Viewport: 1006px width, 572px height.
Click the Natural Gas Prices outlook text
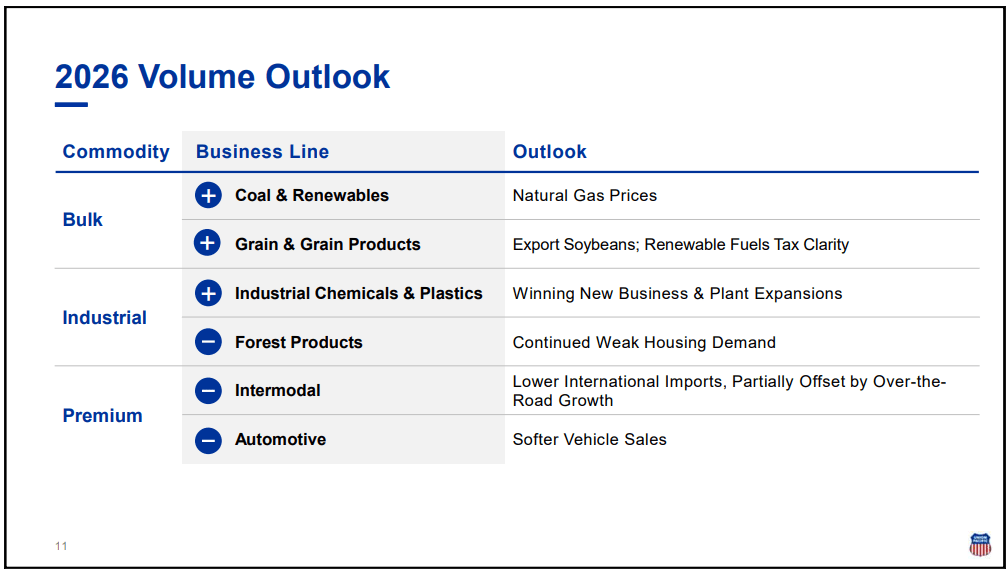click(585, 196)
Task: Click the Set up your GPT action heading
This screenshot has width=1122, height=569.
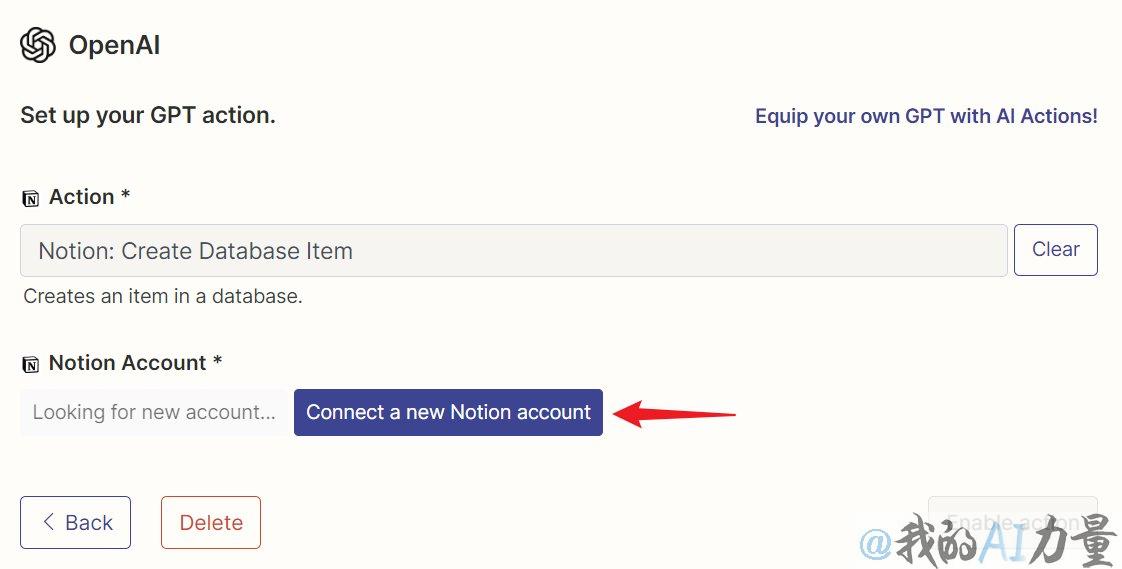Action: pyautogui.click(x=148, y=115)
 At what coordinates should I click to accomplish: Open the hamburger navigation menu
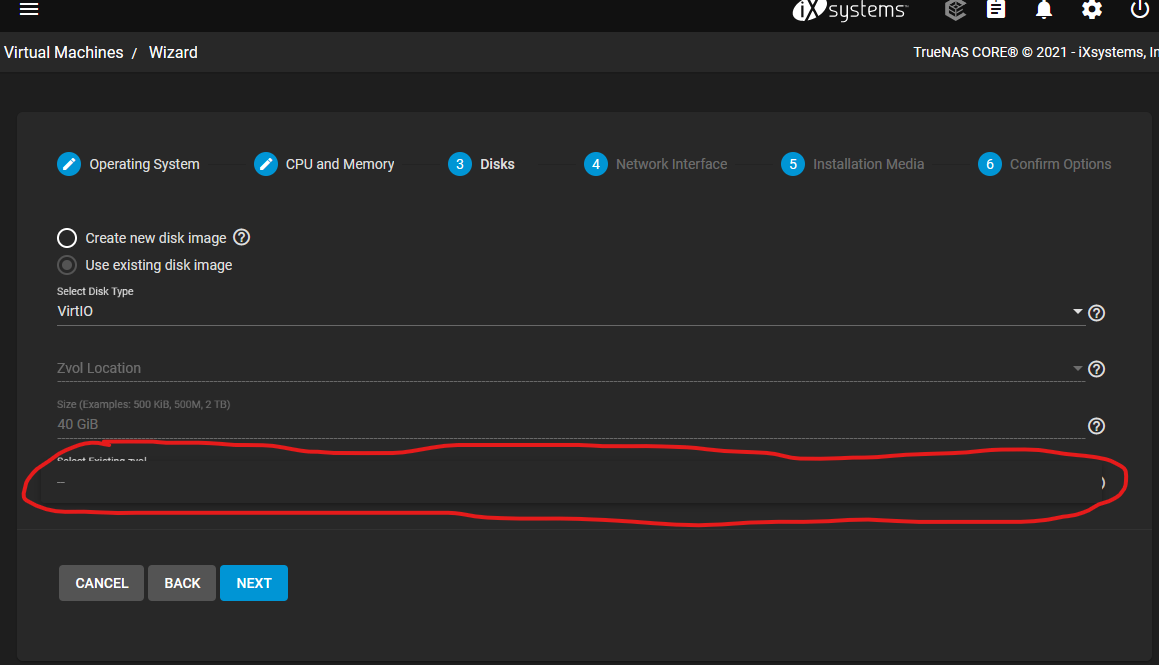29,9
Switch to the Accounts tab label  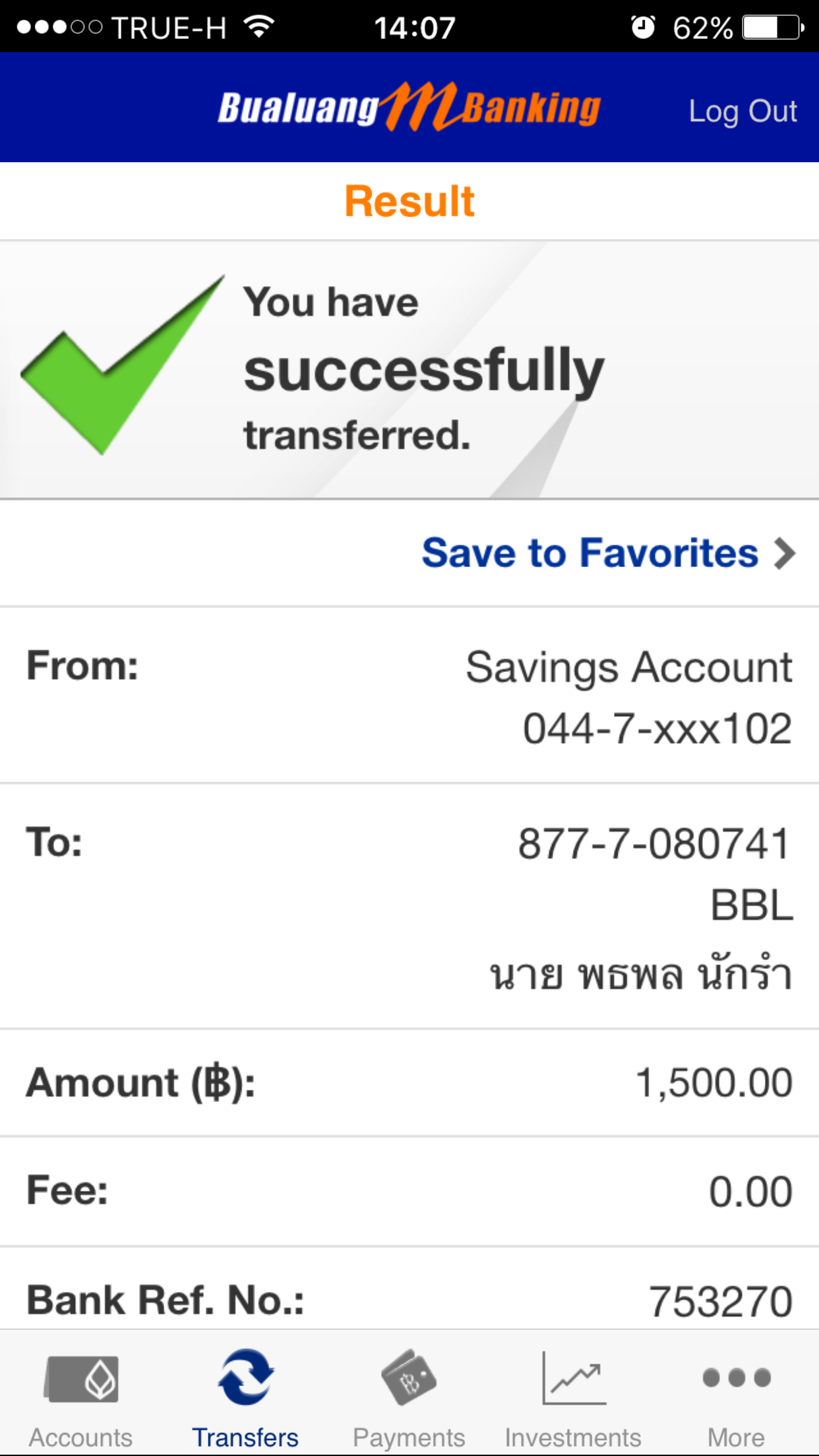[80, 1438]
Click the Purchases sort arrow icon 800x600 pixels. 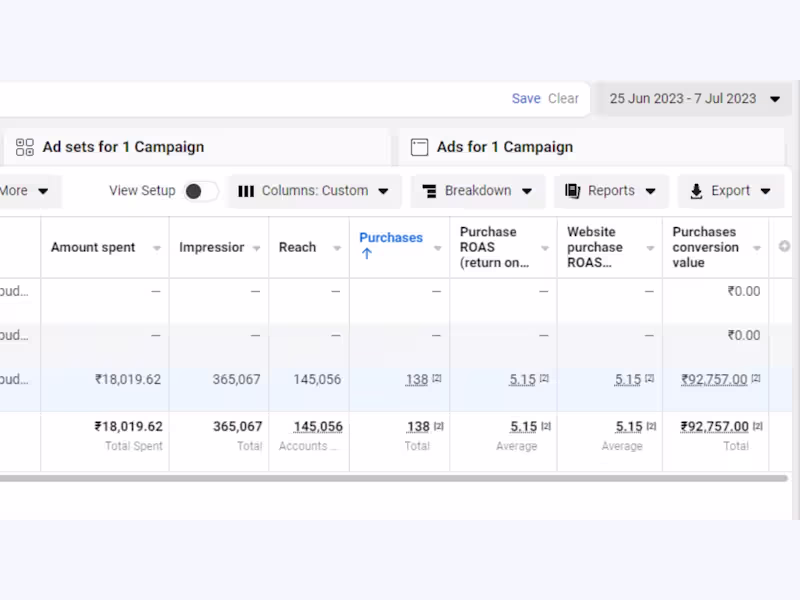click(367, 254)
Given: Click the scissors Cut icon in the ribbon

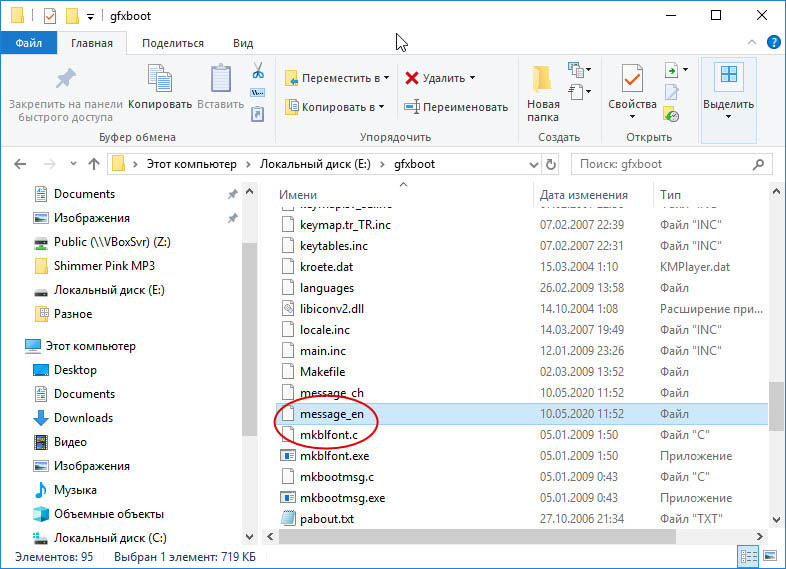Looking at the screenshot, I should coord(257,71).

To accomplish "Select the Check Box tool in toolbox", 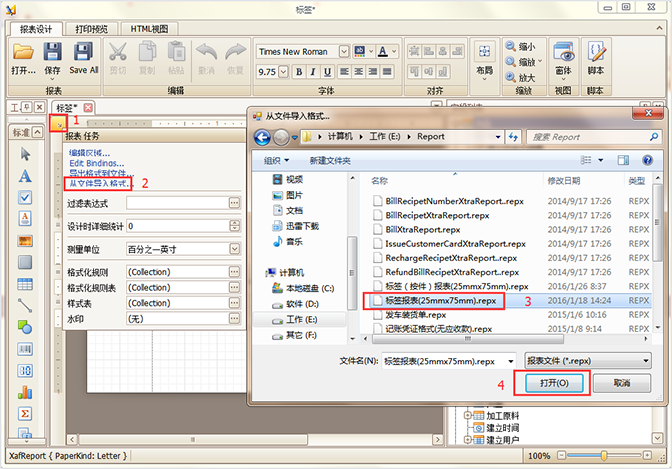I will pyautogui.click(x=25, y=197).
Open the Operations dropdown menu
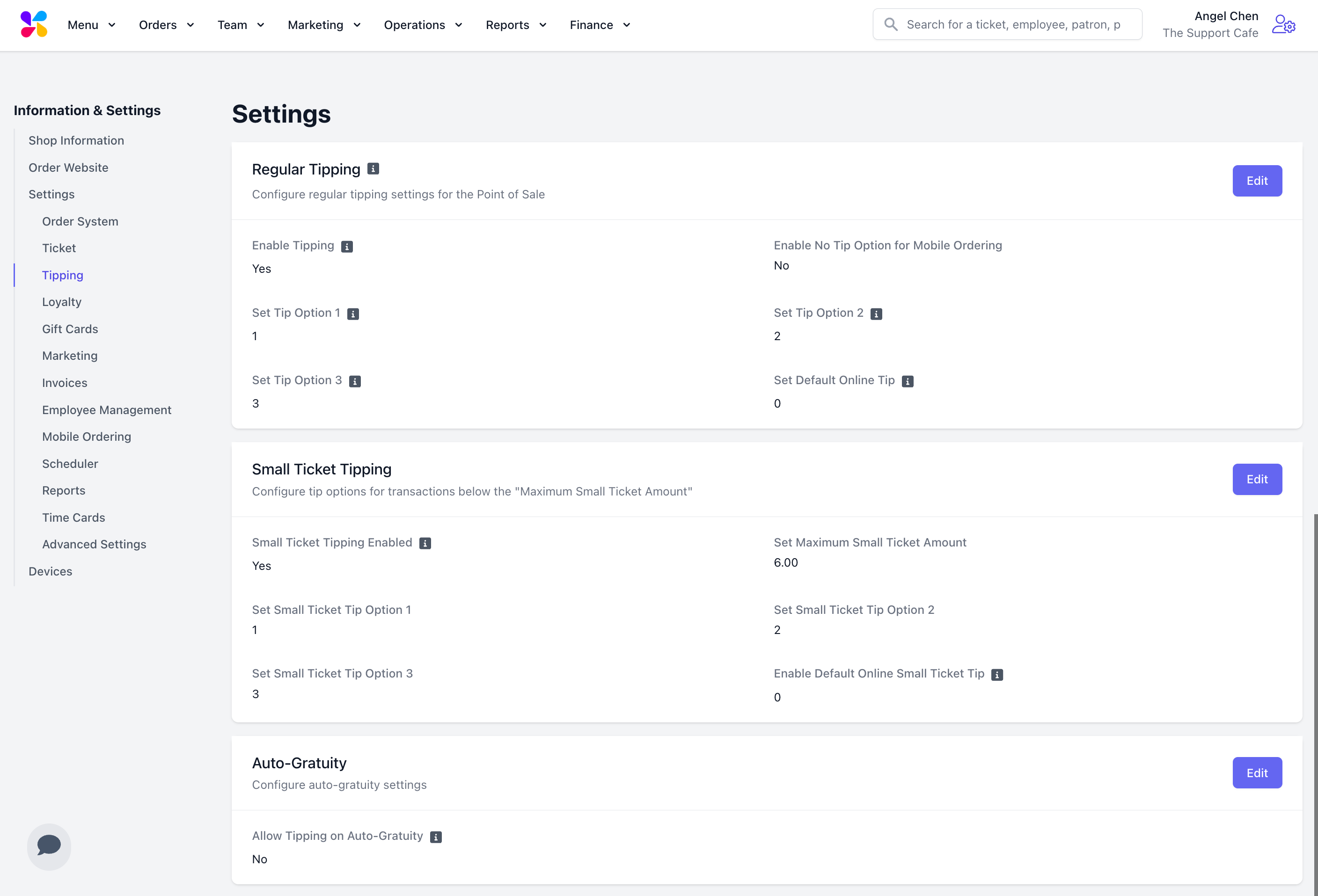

▬▬▬▬▬▬▬▬▬▬

- **WORK TO COMPLETE**:
List each line of the items above that contains the string "Open". Treat uppercase and lowercase as different.

- **RESULT OF THIS TASK**:
 At what coordinates should I click to accomplish: Open the hamburger navigation menu
Open the Operations dropdown menu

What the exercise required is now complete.